So he becomes largely absent from the house for the majority of the summer. He’s outside, hose in hand, watering pots, flower beds, plants … and turning on lawn sprinklers and irrigation hoses. Luckily, he finds this activity enjoyable and we don’t begrudge his absence from the house. Someone muttering about how it’s not raining is a bit of a downer when you’re trying to enjoy your summer holiday, so we happily leave him to it.

But the other thing he did this year was purchase a snooker table. A “lifelong dream”, he told me. So when he’s not out hosing, he’s inside potting balls and brushing the felt. He takes the snooker very, very seriously.

The kids were momentaril­y into it too. But then he got a bit DanceMoms about it. He started fretting about whether they’d chalked up the cue enough, critiquing their stance and position, exhaling impatientl­y when they’d bump a ball. And asking them if they were, ahem, “taking this seriously or not?”

Short answer – no, they weren’t taking it seriously at all. Why would they?

Kids want to smack a ball around a table for a laugh for a while, then get back out into that evil land-killing sunshine. Apart from the youngest, that is. She’s an enthusiast for the game and seems to handle the intense tuition well.
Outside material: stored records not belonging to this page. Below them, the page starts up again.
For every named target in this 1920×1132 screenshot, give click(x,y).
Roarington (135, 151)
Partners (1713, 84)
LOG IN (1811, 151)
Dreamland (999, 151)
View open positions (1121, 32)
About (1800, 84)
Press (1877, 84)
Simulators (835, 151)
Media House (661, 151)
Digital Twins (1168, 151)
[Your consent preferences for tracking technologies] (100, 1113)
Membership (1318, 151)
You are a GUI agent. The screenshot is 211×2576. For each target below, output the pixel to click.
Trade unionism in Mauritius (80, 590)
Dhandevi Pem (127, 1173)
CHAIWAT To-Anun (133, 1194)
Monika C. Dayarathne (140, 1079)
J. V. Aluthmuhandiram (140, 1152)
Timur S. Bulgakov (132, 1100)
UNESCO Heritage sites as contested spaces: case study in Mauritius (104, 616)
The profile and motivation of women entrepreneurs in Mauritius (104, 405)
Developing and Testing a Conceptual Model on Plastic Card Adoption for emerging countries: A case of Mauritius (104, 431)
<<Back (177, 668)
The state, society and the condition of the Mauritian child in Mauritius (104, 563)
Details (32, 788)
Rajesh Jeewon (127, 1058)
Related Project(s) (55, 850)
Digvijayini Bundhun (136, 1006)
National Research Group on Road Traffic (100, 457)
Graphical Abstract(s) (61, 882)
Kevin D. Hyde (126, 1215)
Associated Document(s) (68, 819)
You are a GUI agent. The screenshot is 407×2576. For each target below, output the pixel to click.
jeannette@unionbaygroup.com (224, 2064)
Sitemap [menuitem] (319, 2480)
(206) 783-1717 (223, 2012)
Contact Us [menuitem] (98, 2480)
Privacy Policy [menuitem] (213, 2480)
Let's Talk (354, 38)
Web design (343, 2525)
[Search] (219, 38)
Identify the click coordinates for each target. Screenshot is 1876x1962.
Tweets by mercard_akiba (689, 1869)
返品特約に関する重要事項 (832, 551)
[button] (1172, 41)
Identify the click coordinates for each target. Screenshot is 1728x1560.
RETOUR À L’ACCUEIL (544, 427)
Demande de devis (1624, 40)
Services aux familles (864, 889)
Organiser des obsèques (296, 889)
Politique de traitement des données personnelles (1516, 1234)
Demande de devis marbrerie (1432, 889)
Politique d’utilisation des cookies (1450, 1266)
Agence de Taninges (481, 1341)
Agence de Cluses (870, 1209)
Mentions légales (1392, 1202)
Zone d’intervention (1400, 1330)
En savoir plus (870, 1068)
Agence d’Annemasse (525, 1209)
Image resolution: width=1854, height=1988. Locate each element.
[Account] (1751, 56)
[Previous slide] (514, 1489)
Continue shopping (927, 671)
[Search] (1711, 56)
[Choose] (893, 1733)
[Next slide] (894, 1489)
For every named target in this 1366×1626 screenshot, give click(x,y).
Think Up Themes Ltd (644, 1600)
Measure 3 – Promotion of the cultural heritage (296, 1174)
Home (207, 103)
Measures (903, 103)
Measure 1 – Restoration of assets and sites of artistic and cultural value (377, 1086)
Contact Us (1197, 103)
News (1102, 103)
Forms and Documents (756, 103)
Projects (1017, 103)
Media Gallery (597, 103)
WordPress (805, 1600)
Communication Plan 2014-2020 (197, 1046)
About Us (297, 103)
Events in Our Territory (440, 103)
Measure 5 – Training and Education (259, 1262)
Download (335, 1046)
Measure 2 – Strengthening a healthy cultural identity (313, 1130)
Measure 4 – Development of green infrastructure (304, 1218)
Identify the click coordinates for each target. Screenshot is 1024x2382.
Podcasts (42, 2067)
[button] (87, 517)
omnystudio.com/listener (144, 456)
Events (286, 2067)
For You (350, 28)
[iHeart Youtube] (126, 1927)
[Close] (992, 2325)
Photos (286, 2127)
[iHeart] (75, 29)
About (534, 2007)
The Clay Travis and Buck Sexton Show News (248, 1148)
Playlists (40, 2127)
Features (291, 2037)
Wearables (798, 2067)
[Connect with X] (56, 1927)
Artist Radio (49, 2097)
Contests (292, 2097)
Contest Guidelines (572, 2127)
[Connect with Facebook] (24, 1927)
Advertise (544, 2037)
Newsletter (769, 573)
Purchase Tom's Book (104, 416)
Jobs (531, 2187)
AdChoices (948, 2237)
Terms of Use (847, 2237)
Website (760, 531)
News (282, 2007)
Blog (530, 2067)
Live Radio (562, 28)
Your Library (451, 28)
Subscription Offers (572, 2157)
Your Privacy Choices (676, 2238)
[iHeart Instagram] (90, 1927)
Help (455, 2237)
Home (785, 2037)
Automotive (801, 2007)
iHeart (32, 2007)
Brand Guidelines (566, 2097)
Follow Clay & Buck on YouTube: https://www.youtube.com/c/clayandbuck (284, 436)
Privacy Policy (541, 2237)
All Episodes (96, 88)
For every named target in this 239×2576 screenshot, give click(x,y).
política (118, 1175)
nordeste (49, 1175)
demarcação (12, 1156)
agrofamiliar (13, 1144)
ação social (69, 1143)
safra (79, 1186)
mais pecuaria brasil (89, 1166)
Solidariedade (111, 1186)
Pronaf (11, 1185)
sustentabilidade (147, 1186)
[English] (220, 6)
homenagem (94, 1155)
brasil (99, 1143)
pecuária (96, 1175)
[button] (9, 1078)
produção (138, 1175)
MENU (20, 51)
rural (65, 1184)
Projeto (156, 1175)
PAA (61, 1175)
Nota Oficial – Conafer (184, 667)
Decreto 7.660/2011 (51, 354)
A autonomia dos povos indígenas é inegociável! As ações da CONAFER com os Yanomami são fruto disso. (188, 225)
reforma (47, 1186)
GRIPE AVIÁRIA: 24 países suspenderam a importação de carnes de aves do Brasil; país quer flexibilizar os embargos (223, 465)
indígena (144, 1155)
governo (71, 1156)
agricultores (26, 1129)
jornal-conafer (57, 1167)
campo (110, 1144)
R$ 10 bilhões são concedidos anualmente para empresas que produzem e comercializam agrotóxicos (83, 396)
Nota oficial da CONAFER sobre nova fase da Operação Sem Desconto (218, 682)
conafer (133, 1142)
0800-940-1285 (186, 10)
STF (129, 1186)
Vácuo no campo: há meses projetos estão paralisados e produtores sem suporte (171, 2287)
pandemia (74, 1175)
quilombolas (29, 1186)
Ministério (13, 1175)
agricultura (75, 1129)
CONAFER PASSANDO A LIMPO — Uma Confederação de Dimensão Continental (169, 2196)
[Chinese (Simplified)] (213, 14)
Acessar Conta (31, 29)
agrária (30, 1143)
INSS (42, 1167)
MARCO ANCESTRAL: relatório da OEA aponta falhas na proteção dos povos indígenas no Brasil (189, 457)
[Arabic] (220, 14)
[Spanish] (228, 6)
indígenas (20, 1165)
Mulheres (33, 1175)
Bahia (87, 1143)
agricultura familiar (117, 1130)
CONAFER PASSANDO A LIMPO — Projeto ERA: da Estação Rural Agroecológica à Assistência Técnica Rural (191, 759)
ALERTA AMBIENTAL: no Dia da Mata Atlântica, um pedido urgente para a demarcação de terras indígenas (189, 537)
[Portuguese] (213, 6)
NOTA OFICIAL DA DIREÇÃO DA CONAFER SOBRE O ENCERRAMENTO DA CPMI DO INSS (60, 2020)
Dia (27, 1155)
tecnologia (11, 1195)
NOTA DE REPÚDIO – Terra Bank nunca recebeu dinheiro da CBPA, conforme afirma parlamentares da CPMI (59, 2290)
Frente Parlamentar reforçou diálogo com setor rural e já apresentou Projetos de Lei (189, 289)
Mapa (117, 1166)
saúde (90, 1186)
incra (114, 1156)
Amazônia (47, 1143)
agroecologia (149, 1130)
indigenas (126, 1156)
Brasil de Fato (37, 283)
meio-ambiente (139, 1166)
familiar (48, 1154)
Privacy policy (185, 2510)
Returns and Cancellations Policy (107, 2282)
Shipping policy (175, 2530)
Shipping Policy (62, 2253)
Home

She doesn’t bite back when he starts to fret over her angles – she takes it all in her stride and seemingly appreciate­s the tutelage.

So I leave them to it ... it can go for hours.

So you see a pattern developing here? Hours of hosing and watering, followed by hours of snooker playing and tuition, equals hours of husband busily preoccupie­d, which equals hours of time for the rest of us to not be bothered with weather reports and how to play snooker. I call it a win-win.